La imagen le resultó perturbadora. No tanto por la sangre, sino porque un tiempo atrás, en otro taxi, le había pasado lo mismo: la nuca de otro conductor, un cincuentón igual que este, también sangraba.
Esa repetición lo abrumó. Fogwill se preguntó en silencio cuánto tiempo iba a tener que aguantar esa escena espantosa. Afuera había tránsito. El taxi paraba cada veinte metros porque estaban en el centro y en hora pico, así que supuso que el viaje iba a ser de los largos: si no quería pasarla mal, iba a tener que distraerse mirando por la ventanilla.
Pero no podía. La nuca del taxista era un imán. Esa vez, al igual que la anterior, no quedaba claro dón de estaba el orificio, la herida, la llaga o el «estigma» (porque también había una chance de que esa asquerosidad tuviera una explicación religiosa, o divina). Y tampoco estaba claro, pensaba Fogwill, qué debía hacer ante una situación así. La primera vez se había hecho el boludo pero quizás ahora, que la historia se repetía, fuera el momento de hablar.
El tema era cómo encararlo. Cómo decirle al taxista que tenía un hilo de sangre en la nuca y que le estaba llegando al cuello de la camisa celeste, y que en cuestión de minutos se le iba a hacer un enchastre.
Muy incómodo, Fogwill prendió un cigarrillo y dio una pitada para juntar coraje, y con toda la educación del mundo aprovechó que el auto se detuvo en un semáforo y le dijo al chofer, fingiendo un tono casual: «¿Escuchó la radio? Dicen que están volviendo a aparecer los taxistas que sangran».
El comentario tomó al chofer por sorpresa. Lentamente dijo que sí con la cabeza, como si recién estuviera empezando a pensar en el tema, y al final dijo: «Sí, se anda comentando eso», pero después hizo silencio.

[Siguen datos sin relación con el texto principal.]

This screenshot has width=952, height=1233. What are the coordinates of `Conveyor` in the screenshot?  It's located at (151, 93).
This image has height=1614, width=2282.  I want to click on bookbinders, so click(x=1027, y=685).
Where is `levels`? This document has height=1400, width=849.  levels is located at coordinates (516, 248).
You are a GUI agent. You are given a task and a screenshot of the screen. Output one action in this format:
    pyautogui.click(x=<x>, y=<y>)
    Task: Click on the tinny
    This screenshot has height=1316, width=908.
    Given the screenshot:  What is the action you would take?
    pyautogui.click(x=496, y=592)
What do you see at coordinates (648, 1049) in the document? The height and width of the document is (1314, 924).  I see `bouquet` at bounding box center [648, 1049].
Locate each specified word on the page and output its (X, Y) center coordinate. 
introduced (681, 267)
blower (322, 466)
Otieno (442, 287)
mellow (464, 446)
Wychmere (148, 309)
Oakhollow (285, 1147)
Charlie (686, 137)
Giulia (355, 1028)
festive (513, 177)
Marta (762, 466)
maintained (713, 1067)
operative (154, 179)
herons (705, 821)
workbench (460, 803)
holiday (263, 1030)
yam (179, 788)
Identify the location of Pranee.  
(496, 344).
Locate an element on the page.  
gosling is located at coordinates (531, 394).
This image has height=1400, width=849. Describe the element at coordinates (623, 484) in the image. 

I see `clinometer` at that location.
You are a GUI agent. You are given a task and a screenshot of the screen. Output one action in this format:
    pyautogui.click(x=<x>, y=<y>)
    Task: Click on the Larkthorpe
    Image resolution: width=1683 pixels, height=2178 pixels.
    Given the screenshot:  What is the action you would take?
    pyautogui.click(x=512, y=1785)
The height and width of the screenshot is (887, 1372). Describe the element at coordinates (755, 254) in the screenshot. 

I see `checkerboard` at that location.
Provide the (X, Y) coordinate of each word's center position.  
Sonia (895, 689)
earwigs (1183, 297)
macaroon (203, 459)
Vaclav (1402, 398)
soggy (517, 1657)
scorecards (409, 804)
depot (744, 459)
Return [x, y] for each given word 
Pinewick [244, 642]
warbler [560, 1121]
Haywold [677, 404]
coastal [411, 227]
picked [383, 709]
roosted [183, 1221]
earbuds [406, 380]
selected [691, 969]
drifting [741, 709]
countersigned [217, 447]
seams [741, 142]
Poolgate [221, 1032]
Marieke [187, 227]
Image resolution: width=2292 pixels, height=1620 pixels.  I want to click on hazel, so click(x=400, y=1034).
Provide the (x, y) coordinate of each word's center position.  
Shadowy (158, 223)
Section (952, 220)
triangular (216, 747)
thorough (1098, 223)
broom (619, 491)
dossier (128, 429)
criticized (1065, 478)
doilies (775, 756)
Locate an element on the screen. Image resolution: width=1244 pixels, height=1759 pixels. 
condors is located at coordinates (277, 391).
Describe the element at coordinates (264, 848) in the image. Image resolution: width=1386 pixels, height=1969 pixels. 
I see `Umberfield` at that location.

Incómodo con ese vacío, Fogwill trató de pasar a otro tema y elogió la limpieza del auto, pero ni bien el chofer respondió, el pasajero volvió a su tema central:
«Casualmente», dijo, «ayer mi mujer me hablaba de… bueno, de que habían vuelto a aparecer los choferes de taxi que sangran, ¿qué andará pasando?».
El chofer se encogió de hombros y no contestó. El tema le importaba poco, pero Fogwill ya estaba em perrado y quiso ir a fondo: «¿No los perjudica a ustedes?», dijo. Tan desganado como antes, el conductor respondió: «Ni idea… Igual si hay tantos taxistas que sangran algún provecho sacarán, ¿no?».
Fogwill se quedó atónito con la caradurez del chofer y sin cortesía esta vez fue a los bifes:
«Oiga», le dijo, «no será usted uno de los que sangran, ¿no?».
El taxista lo miró fijo a través del espejo retrovisor: «¿Por quién me tomó?», le dijo, y con su reacción severa hizo que Fogwill olvidara el cuadro dantesco que tenía por delante: la camisa del chofer, apretada contra la espalda, estaba siendo tomada por un tono borravino que empezaba a expandirse por toda la tela.
Fogwill intentó cambiar de tema. Habló de la avenida Corrientes, de las librerías, de los cines, y de ahí pasó a Fellini, a Mastroianni… ya no sabía qué otra cosa decir, hasta que no aguantó y volvió a su tema.
«Pero a ver», dijo, «solamente quiero su opinión: si usted fuese un pasajero y le tocara un chofer que sangra, ¿qué haría?».
«¡Qué sé yo qué haría!», respondió el taxista.
«Bueno, hombre», dijo Fogwill, «usted es del gremio, alguna idea tendrá, por eso le pregunto…».
Entonces el chofer pensó unos segundos, hasta que finalmente giró sobre sí mismo y miró a Fogwill a los ojos y le dijo: «A mí, que un taxista sangre o no sangre me da igual. Lo único que me importa es que maneje bien».
Después de esas palabras —que fueron las últimas— el chofer se dio la vuelta y volvió a mostrar su espalda: una espalda roja y viscosa. La sangre ya empezaba a volcarse, como un tacho de pintura mal cerrado, sobre la tela gris del asiento.